Shopping to update your coverage on the health insurance marketplace may be annoying — didn’t you just do this last year? But letting the exchange automatically renew your coverage instead could be a big mistake. If you don’t like the plan you’re auto-enrolled in this year you may be stuck with it in 2018, unlike previous years when people could generally switch.
It’s all in the timing. This year, the open enrollment period, which started Nov. 1, will end a week from today, on Dec. 15 in most states. On Dec. 16, if you haven’t picked a new plan, the marketplace will generally re-enroll you in the one you’re in this year or another one with similar coverage.
But unlike previous years when the open enrollment period ran through the end of January, this year open enrollment will generally be over by the time you see which plan you’ve been assigned to.
“The deadline catches up with people,” said Karen Pollitz, a senior fellow at the Kaiser Family Foundation. (Kaiser Health News is an editorially independent program of the foundation.)

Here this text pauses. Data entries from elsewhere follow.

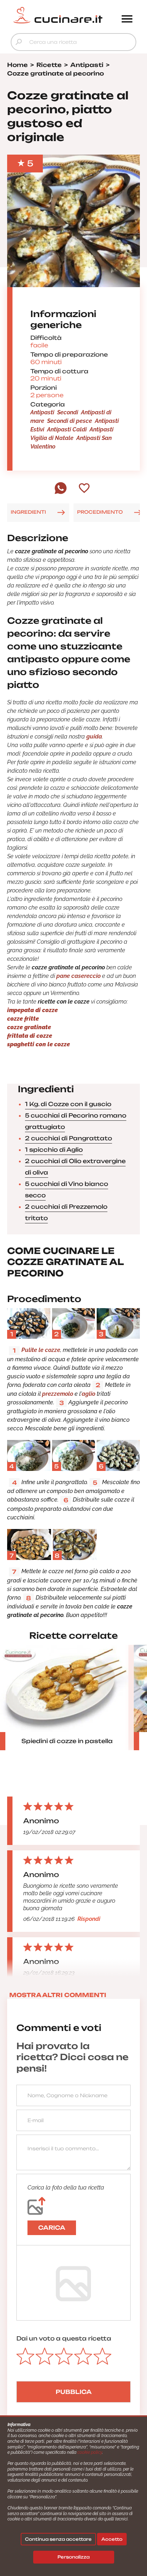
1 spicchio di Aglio (54, 1149)
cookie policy (89, 2452)
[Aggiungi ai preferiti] (84, 488)
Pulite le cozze (40, 1350)
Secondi (67, 412)
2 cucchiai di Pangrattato (68, 1138)
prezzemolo (57, 1393)
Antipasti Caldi (67, 429)
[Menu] (127, 19)
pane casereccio (78, 976)
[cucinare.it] (58, 15)
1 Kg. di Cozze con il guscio (68, 1104)
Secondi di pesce (69, 421)
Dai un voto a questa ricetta (63, 2338)
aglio (88, 1393)
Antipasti (42, 412)
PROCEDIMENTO (100, 512)
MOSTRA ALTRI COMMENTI (57, 1995)
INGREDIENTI (28, 512)
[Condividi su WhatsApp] (60, 492)
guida (94, 736)
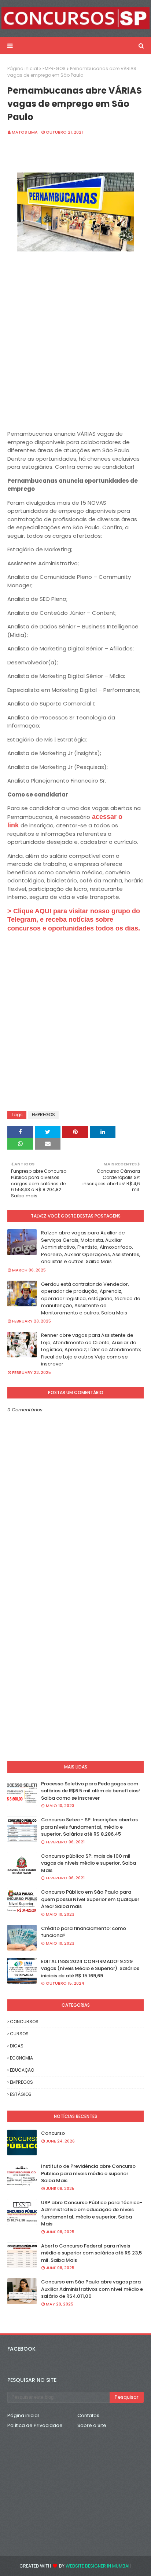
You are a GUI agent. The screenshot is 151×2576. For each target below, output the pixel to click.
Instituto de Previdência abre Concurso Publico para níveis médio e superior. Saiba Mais (88, 2173)
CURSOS (19, 2034)
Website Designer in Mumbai (97, 2566)
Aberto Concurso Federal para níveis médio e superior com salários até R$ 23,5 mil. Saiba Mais (91, 2253)
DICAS (16, 2046)
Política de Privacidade (35, 2425)
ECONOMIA (21, 2058)
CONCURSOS (24, 2021)
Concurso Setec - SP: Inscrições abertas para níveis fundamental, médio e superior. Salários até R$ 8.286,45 (89, 1826)
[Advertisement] (75, 346)
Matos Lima (25, 132)
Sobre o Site (91, 2425)
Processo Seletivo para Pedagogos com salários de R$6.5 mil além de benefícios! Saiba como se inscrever (90, 1791)
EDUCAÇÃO (22, 2070)
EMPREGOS (54, 68)
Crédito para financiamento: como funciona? (83, 1932)
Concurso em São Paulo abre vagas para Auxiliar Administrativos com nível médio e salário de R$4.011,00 (92, 2289)
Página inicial (22, 68)
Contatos (88, 2415)
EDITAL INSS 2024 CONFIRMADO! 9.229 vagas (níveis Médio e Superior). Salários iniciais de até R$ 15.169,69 (90, 1968)
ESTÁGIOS (21, 2094)
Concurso (53, 2133)
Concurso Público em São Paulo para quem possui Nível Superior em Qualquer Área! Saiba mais (90, 1899)
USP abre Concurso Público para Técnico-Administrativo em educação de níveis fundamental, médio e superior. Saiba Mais (91, 2213)
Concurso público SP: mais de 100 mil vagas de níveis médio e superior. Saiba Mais (88, 1863)
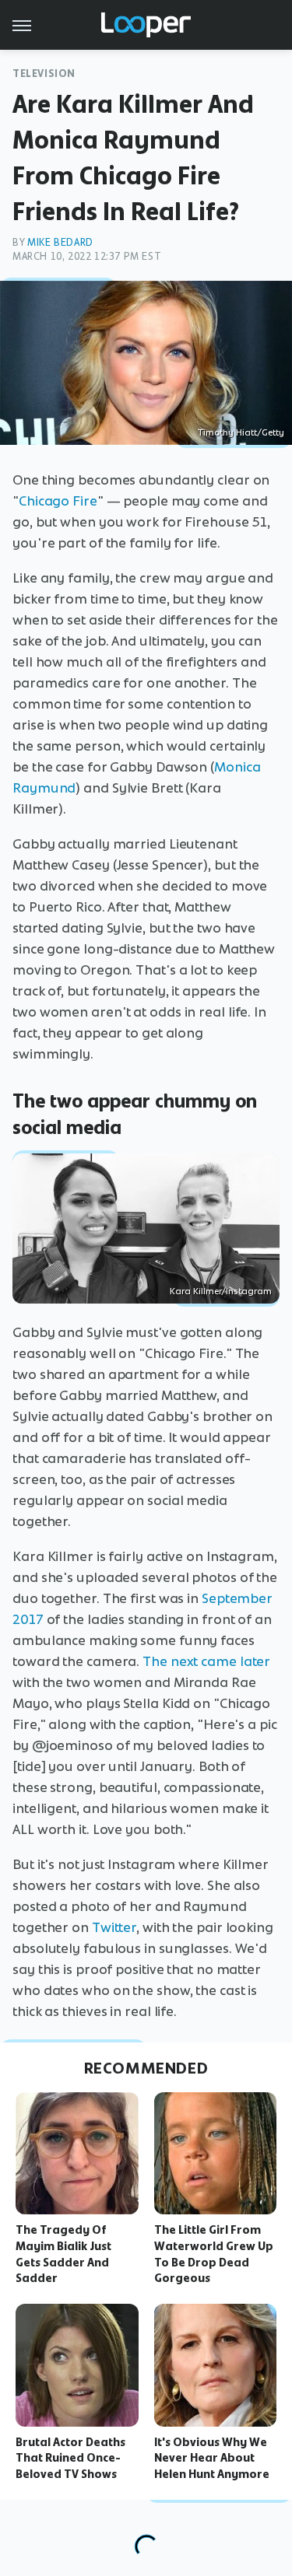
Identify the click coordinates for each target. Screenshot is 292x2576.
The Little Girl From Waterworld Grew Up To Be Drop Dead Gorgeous (213, 2254)
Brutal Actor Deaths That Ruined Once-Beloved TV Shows (70, 2458)
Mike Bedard (60, 242)
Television (44, 73)
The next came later (206, 1661)
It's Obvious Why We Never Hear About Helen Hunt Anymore (211, 2458)
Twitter (114, 1927)
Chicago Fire (58, 501)
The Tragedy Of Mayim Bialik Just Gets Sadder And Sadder (63, 2254)
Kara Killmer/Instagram (221, 1291)
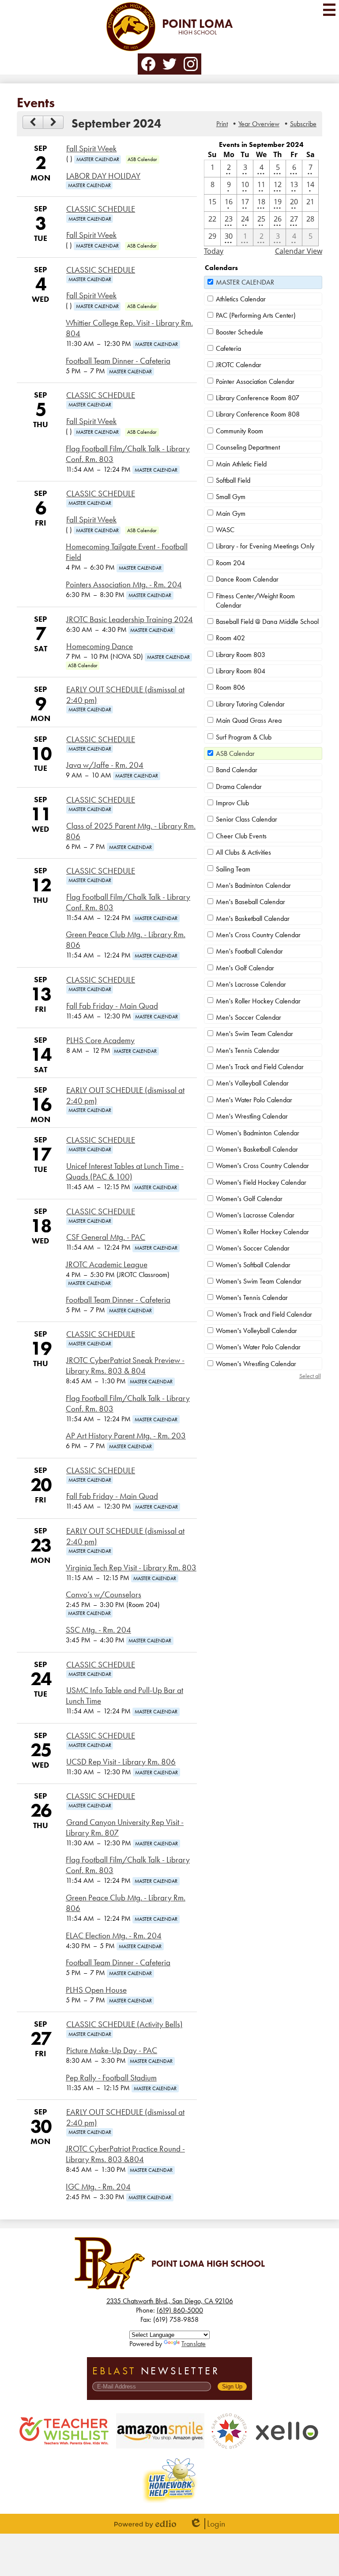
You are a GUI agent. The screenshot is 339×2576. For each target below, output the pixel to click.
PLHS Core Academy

It’s important to affirmatively pick a plan to make sure you’re getting the right coverage at the best price. Federal tax credits that help pay for premiums are pegged to low-cost silver plans, called benchmark plans. It’s critical that each year you run the numbers to determine how your premium tax credit could be affected by changes in the benchmark plan and how that affects what you will pay out of pocket for coverage. Even if you are assigned to the same plan, your costs could be different next year.
Auto-enrollment doesn’t take premiums or benchmark plan changes into account, said Stan Dorn, a senior fellow at Families USA, an advocacy group.
Last year, 2.8 million people were auto-enrolled. That’s nearly a quarter of the 12.2 million people who enrolled in marketplace plans during the open enrollment period that ran from Nov. 1, 2016, through Jan. 31, 2017.
People whose plans will be discontinued by their insurer next year have a little room to maneuver if they’re auto-enrolled on Dec. 16. Because their plan will no longer be offered, that’s considered a loss of coverage, which triggers a 60-day special enrollment period. They can pick a plan through the end of February.
“But you have to pay the premium [on your existing plan], or you’ll have a gap in coverage,” said Pollitz, a risk that potentially exposes people to a penalty for not having insurance.